Anziani maltrattati, carabinieri nella casa di riposo di Montelparo. La Regione: «Pronti a costituirci parte civile»
Anziani maltrattati, carabinieri nella casa di riposo di Montelparo. La Regione: «Pronti a costituirci parte civile»
di Domenico Ciarrocchi
3 Minuti di Lettura
Mercoledì 10 Agosto 2022, 04:55 - Ultimo aggiornamento: 16:56

MONTELPARO Maltrattamenti fisici e psicologici ai danni di anziani ospiti in una Rsa. È la pesante accusa formulata ai danni di tre operatori in servizio in una struttura a Montelparo. A divulgare la notizia, ieri mattina, i carabinieri del Nas di Ancona, che hanno coordinato le indagini insieme ai colleghi del comando di Fermo.  Al termine degli approfondimenti, è stata emessa un’ordinanza di misura cautelare che vieta l’avvicinamento alle persone offese, con contestuale divieto di esercizio della professione. I tre lavoravano a vario titolo nella struttura. Sono stati gli stessi militari a dare esecuzione al provvedimento, emesso dal Gip di Fermo lo scorso 5 agosto.


Il via


Le indagini proseguivano da tempo, erano state avviate a dicembre del 2021 dalla locale Procura della Repubblica, a seguito delle denunce formulate da alcuni familiari. I primi elementi raccolti in fase preliminare hanno convinto gli inquirenti della consistenza delle accuse.

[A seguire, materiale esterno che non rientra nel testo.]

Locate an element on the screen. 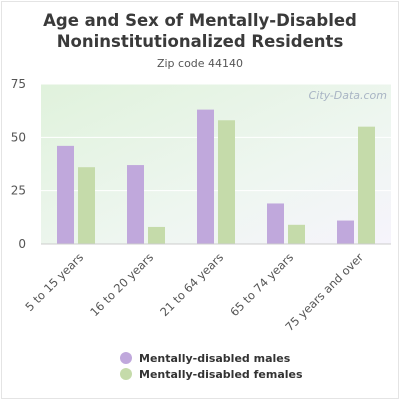 Image resolution: width=400 pixels, height=402 pixels. legend-label-males: Mentally-disabled males is located at coordinates (215, 358).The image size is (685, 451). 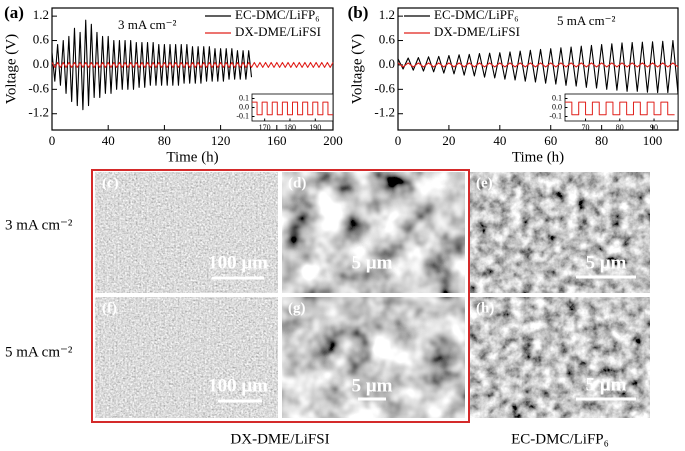 What do you see at coordinates (290, 128) in the screenshot?
I see `x-tick-label: 180` at bounding box center [290, 128].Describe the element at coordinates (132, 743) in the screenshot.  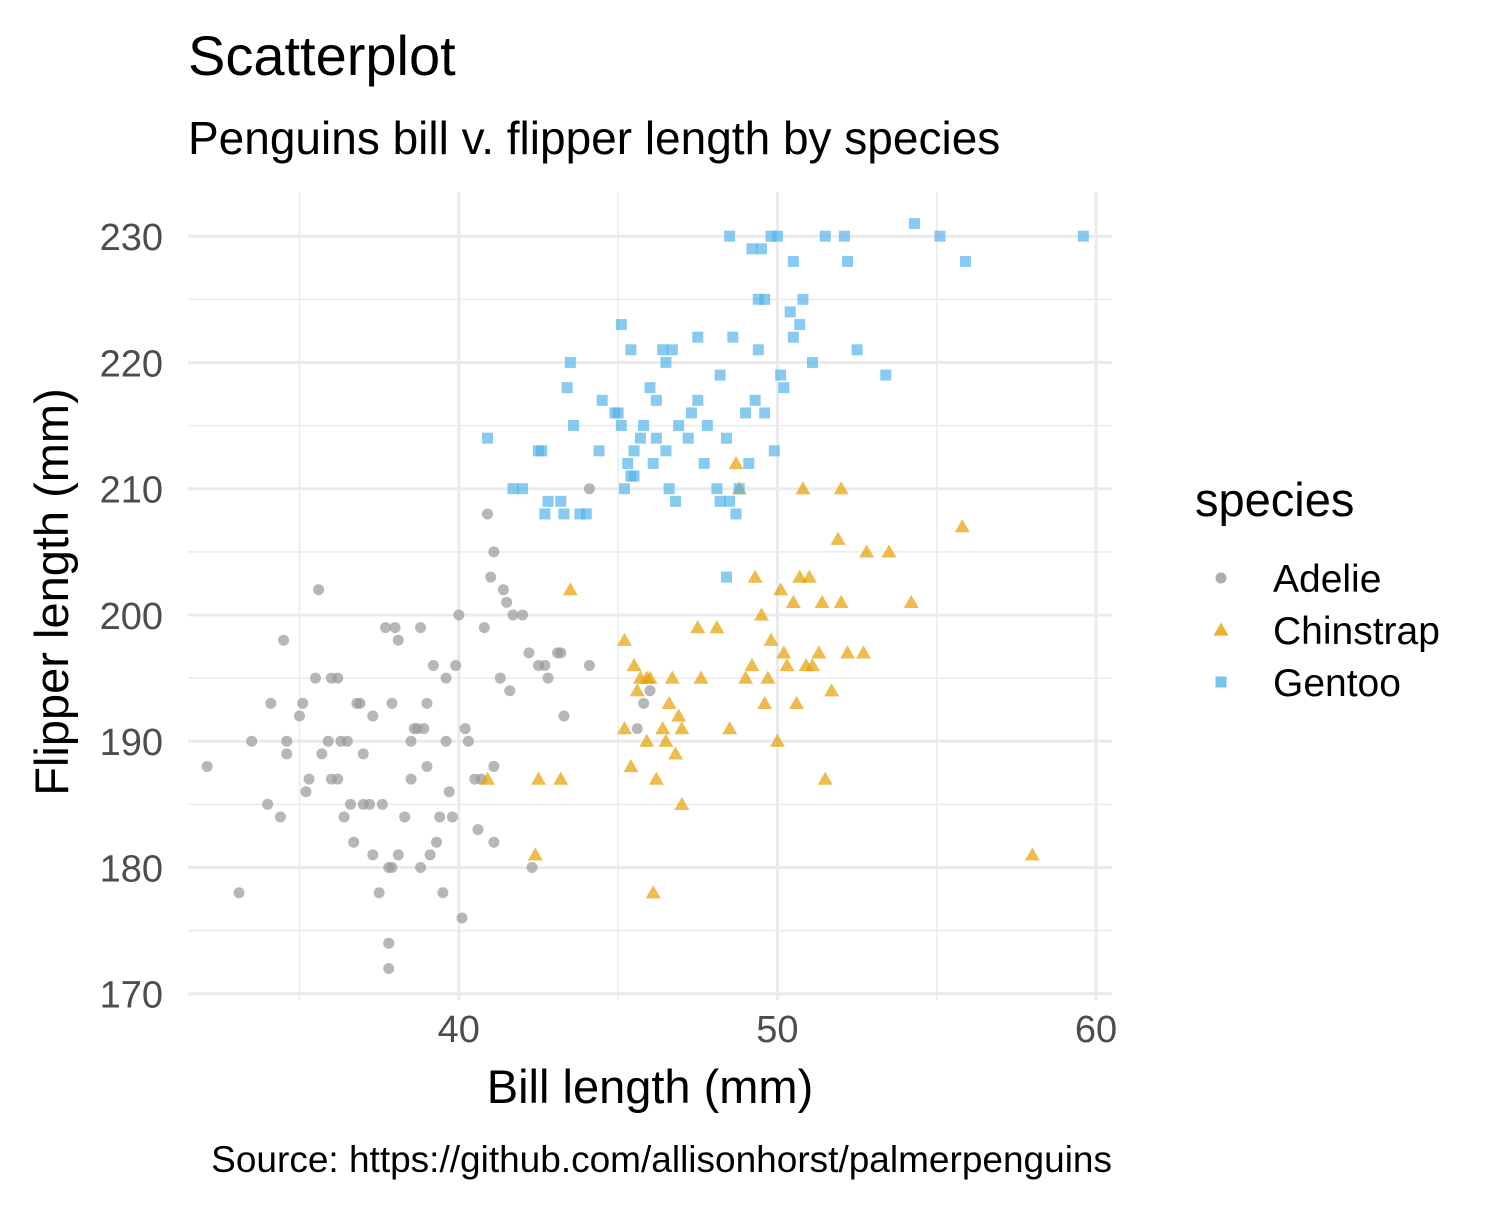
I see `y-tick-label: 190` at that location.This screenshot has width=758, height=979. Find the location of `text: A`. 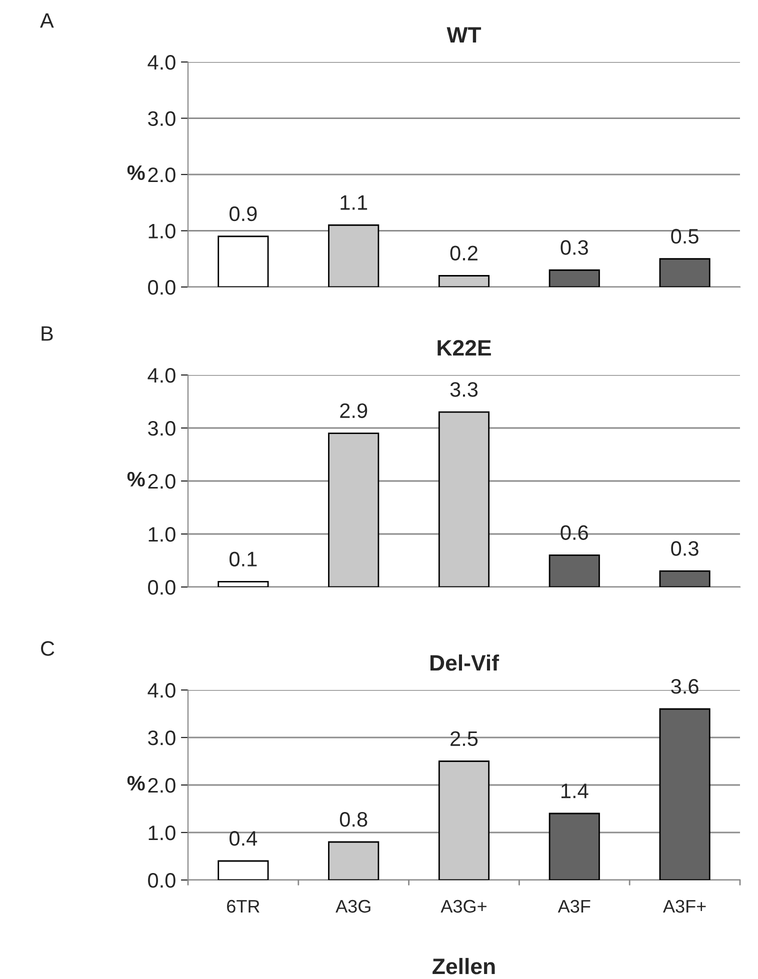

Sono stati effettuati approfondimenti e, secondo i Nas, documentati, «anche con il successivo supporto di attività tecniche, abituali condotte di maltrattamento fisico e psicologico in danno di alcuni anziani ospiti». Secondo l’accusa, sarebbero emerse condotte ritenute di particolare gravità, ancora più perché rivolte verso soggetti fragili e vulnerabili, connotati da un’età avanzata e bisognosi di continua assistenza, cura ed aiuto». Un reato particolarmente odioso, quello al vaglio della magistratura, che ieri ha destato profonda impressione tra la cittadinanza, insieme a diffuse richieste di introdurre un monitoraggio delle telecamere, nelle strutture che ospitano soggetti fragili, per evitare che si ripetano condotte violente o umilianti verso chi non ha la forza di difendersi. Colpito anche l’assessore regionale alla sanità, Filippo Saltamartini, che oltre a dirsi sgomento, ha promesso che la Regione Marche, come concordato con il governatore Francesco Acquaroli, si costituirà parte civile in caso di rinvio a giudizio degli indagati.


Il Comune


Si muove, ovviamente, anche il Comune di Montelparo, e lo stesso sindaco Marino Screpanti ricorda che l’amministrazione sta monitorando la situazione e vagliando anche l’opportunità di un comunicato ufficiale sulla questione. La struttura può contare oggi su un totale di 12 ospiti e, a quanto pare, già lo scorso anno sono trapelate le prime informazioni sui presunti maltrattamenti, con il Comune pronto a vederci chiaro e il coinvolgimento delle forze dell’ordine che hanno avviato le indagini per verificare cosa avvenisse di preciso all’interno della Rsa. Mesi di accertamenti minuziosi che hanno portato al primo provvedimento nei confronti dei tre operatori e che potrebbero in futuro sfociare in altre operazioni.